SPECIAL RULES REGARDING DISCLOSURE OF PSYCHIATRIC, SUBSTANCE ABUSE AND HIV-RELATED INFORMATION
For disclosures involving health information relating to care for psychiatric conditions, substance abuse or HIV-related testing and treatment, special restrictions may apply. In general, health information relating to care for psychiatric conditions, substance abuse and HIV-related treatment may not be disclosed without your permission or a court order. There are some exceptions, including the following:
- PSYCHIATRIC INFORMATION:
- If needed for your diagnosis or treatment in a mental health program, psychiatric information may be disclosed. Certain limited information may be disclosed for payment purposes.
- HIV-related INFORMATION:
- HIV-related information may be disclosed for purposes of treatment or payment.
- SUBSTANCE ABUSE TREATMENT:
- If you are treated in a specialized substance abuse program, your written permission will be needed for most disclosures, not including emergencies.

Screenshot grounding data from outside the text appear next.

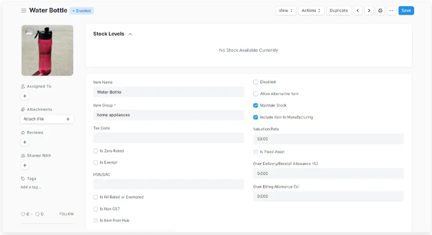Open the Actions dropdown menu
This screenshot has height=235, width=432.
pyautogui.click(x=311, y=10)

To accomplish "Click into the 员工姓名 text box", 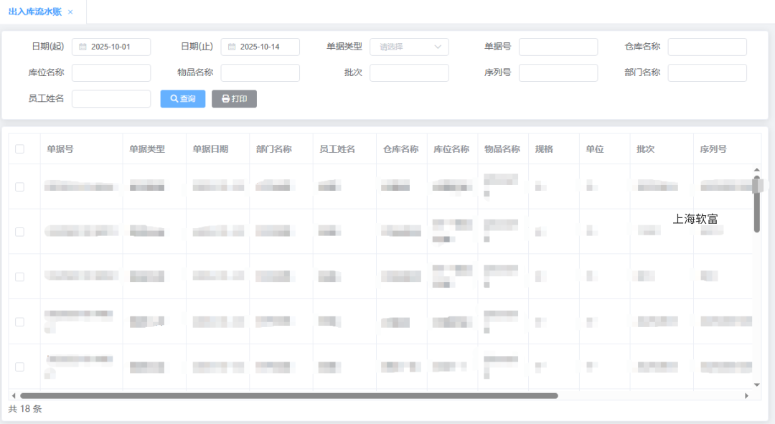I will click(x=111, y=99).
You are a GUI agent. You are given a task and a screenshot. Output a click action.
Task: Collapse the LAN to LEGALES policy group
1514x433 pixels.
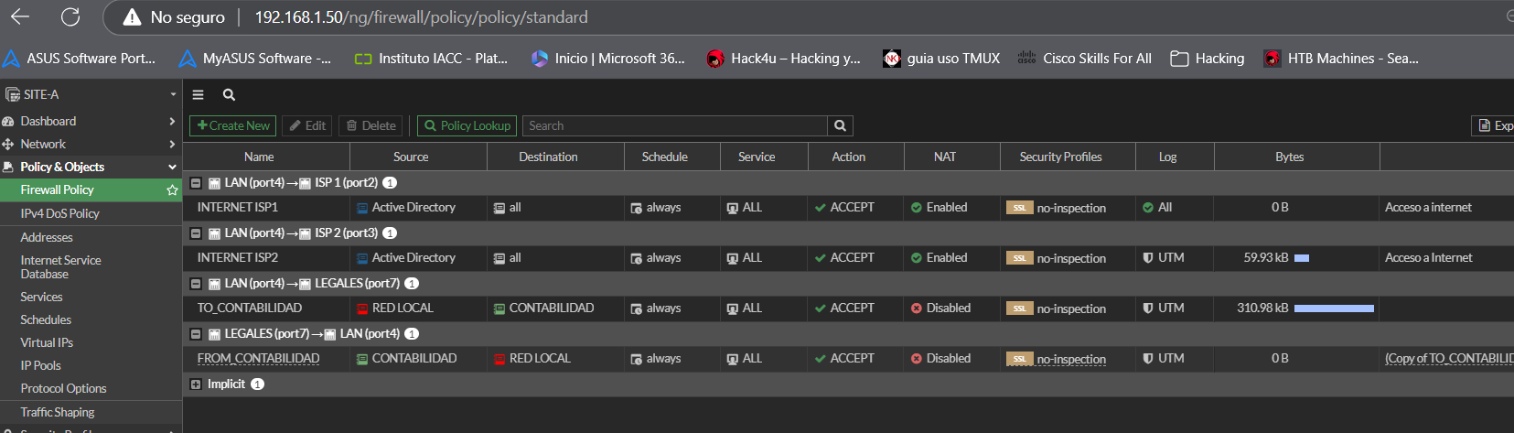196,284
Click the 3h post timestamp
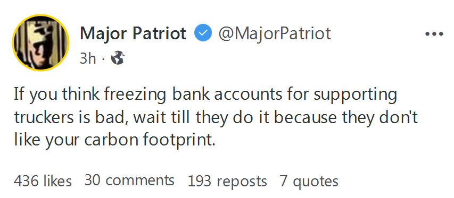This screenshot has width=454, height=198. pos(88,58)
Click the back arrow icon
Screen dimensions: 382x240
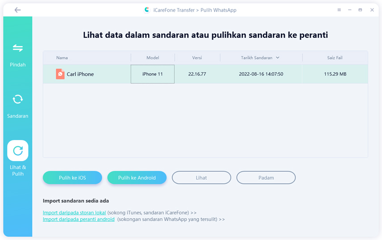tap(17, 10)
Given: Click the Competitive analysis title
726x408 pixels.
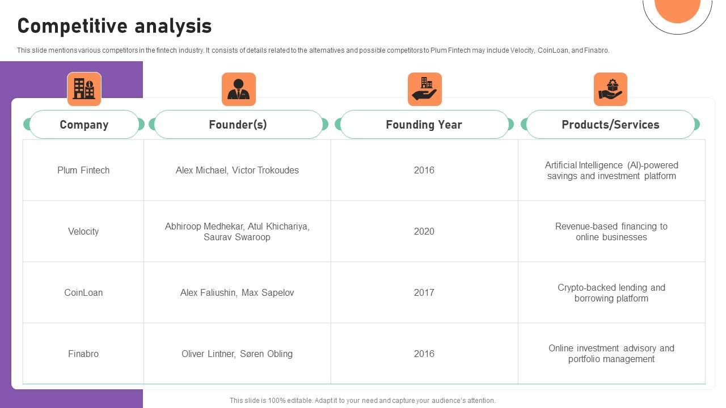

FOR FURTHER INFORMATION OR TO FILE A COMPLAINT
If you have any questions about this notice or would like further information about our privacy practices, please contact our office (203) 775-6205 and speak with our practice administrator. If you believe that your privacy rights have been violated, you may file a complaint in writing with us or with the Office of Civil Rights in the U.S. Department of Health and Human Services. To file a complaint with us, you may contact our practice administrator at (203) 775-6205. We will not retaliate against you if you file a complaint.
CHANGES TO THIS NOTICE
We reserve the right to change this notice and to make revised or new notice provisions effective for all health information already received and maintained by us, as well as for all health information we receive in the future. We will provide a copy of this revised notice upon request.